O protestos realizados na tarde desta quinta-feira (24), contra o presidente Michel Temer, voltaram a desencadear uma imagem recorrente no noticiário brasileiro: a de uma polícia fria e violenta. Há poucas semanas, eram as fotos da agressão ao estudante Mateus Ferreira, em Goiânia. Na manhã de ontem, ações na cracolândia e, hoje, temos o emblema de um policial atirando diretamente contra manifestantes no Palácio do Planalto.

Em meio a esse noticiário, Rafael Alcadipani, pesquisador da EAESP-FGV e membro do Fórum Brasileiro de Segurança Pública, e um dos maiores especialistas na questão atualmente, abriu ao blog “Morte Sem Tabu” os bastidores de como esses homens são estimulados à violência.

Alcadipani descreve uma rotina massacrante, em que policiais vivem sob péssimas condições de trabalho e constantes ameaças de morte, já que muitos são mortos apenas por carregarem a farda. O policial também luta contra um estigma ruim da sua profissão. “O polícial não é bem visto no Brasil. A presença constante com criminosos, estupradores e homicidas gera um estigma que afeta estes profissionais”, diz.

Um apontamento importante é que, entre os policiais, há muita ansiedade e depressão. Como ganham pouco, a grande maioria faz bicos em segurança privada, shoppings, casas, escoltas, etc. E acabam exaustos e impacientes.“A maior parte está endividada. Eles têm psicólogos, mas ir na psiquiatria é suicídio moral”, comenta o pesquisador. O que os levaria a um sentimento maior de isolamento, reforçando suas atitudes violentas.

Alcadipani afirma que a polícia militar brasileira está entre as que mais mata no mundo. É uma atitude justificada como “resistência seguida de morte”. A impunidade acaba influenciando, “se o caso chegar ao júri, é comum serem absolvidos diante da ficha criminal daquele que foi morto”. Ele diz que “a sociedade incentiva que ele mate, mas no final das contas ela abandona o policial que tem que tirar comida da sua família para pagar os altos custos dos advogados”.

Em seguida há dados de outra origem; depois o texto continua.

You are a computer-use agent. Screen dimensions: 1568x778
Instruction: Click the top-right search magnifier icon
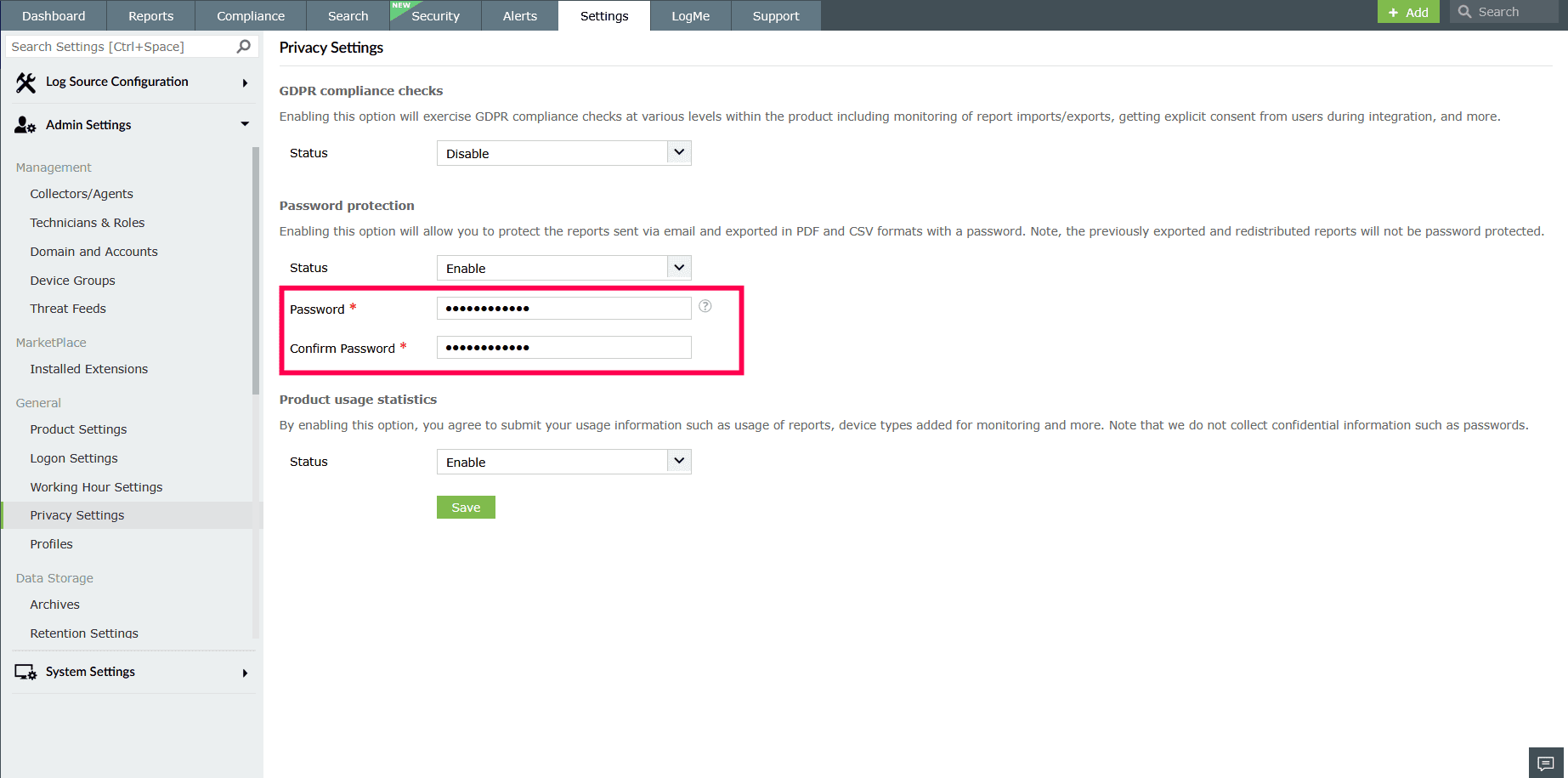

Além disso, o policial militar que mata é bem visto dentro das sub-culturas da corporação. Ele é chamado de “Billy”. Dentro dessas sub-culturas das PMs, os colegas reforçam informalmente que ele tem que matar, que ele tem que bater para ser respeitado ali dentro. “Para ser visto como macho, o policial  militar precisa humilhar”, aponta Alcadipani.

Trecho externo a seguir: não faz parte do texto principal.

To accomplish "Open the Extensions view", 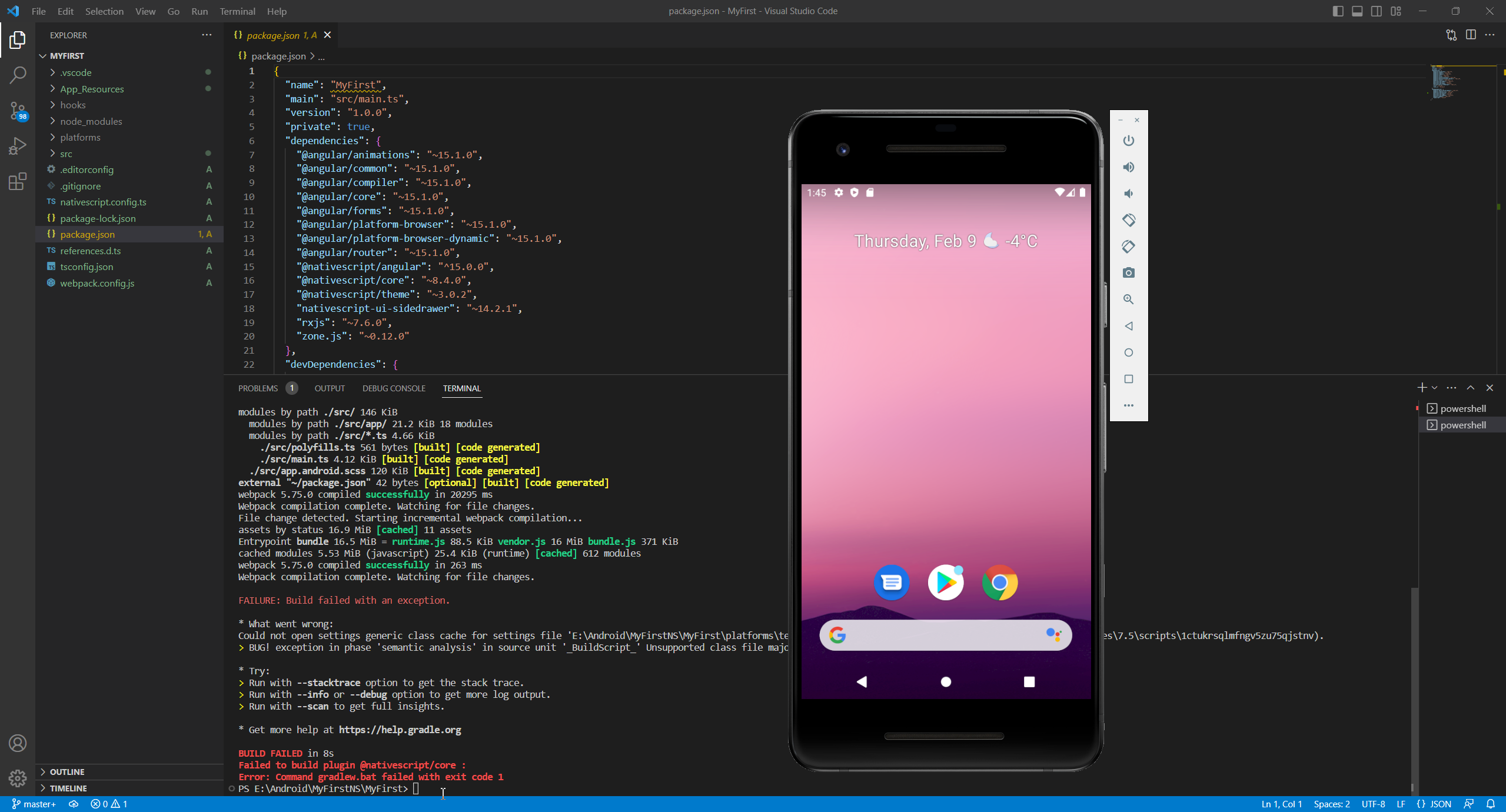I will [x=18, y=181].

O especialista também diz já ter escutado falarem que “matar é como trair, quando você começa, você não para mais”. A atitude envolveria um sentimento de onipotência, “eles sentem pouca culpa, mas se sentem deuses, porque na nossa civilização ocidental, quem tira a vida é Deus”. Outra frase marcante é: “não fui eu quem matou, eu só apertei o gatilho, quem tira a vida é Deus”. Muitos PMs se sentem como os “vingadores da sociedade”, os que irão livrar “a sociedade de todo o mal”.

Um possível mecanismo para melhorar essa situação, segundo Alcadipani, seria a mudança das culturas das PMs. A polícia civil, por exemplo, não teria esse comportamento, ao passo que a militar sim, como uma herança da ditadura que é reforçada internamente.

E o desenvolvimento de uma política pública eficaz, que possibilitasse uma mudança de paradigma na nossa sociedade, que hoje vê a criminalidade como um problema individual. “Uma consequência disso é a ideia de que o criminoso é uma pessoa do mal que deve ser combatida individualmente, levando os policiais militares a entenderem seu papel como justiceiros da sociedade, aqueles que resolvem os problemas com as próprias mãos. A sociedade acredita no mito de que matar resolve. Não que o criminoso não precise ser punido, mas pela lei e não pela vingança”, comenta o pesquisador.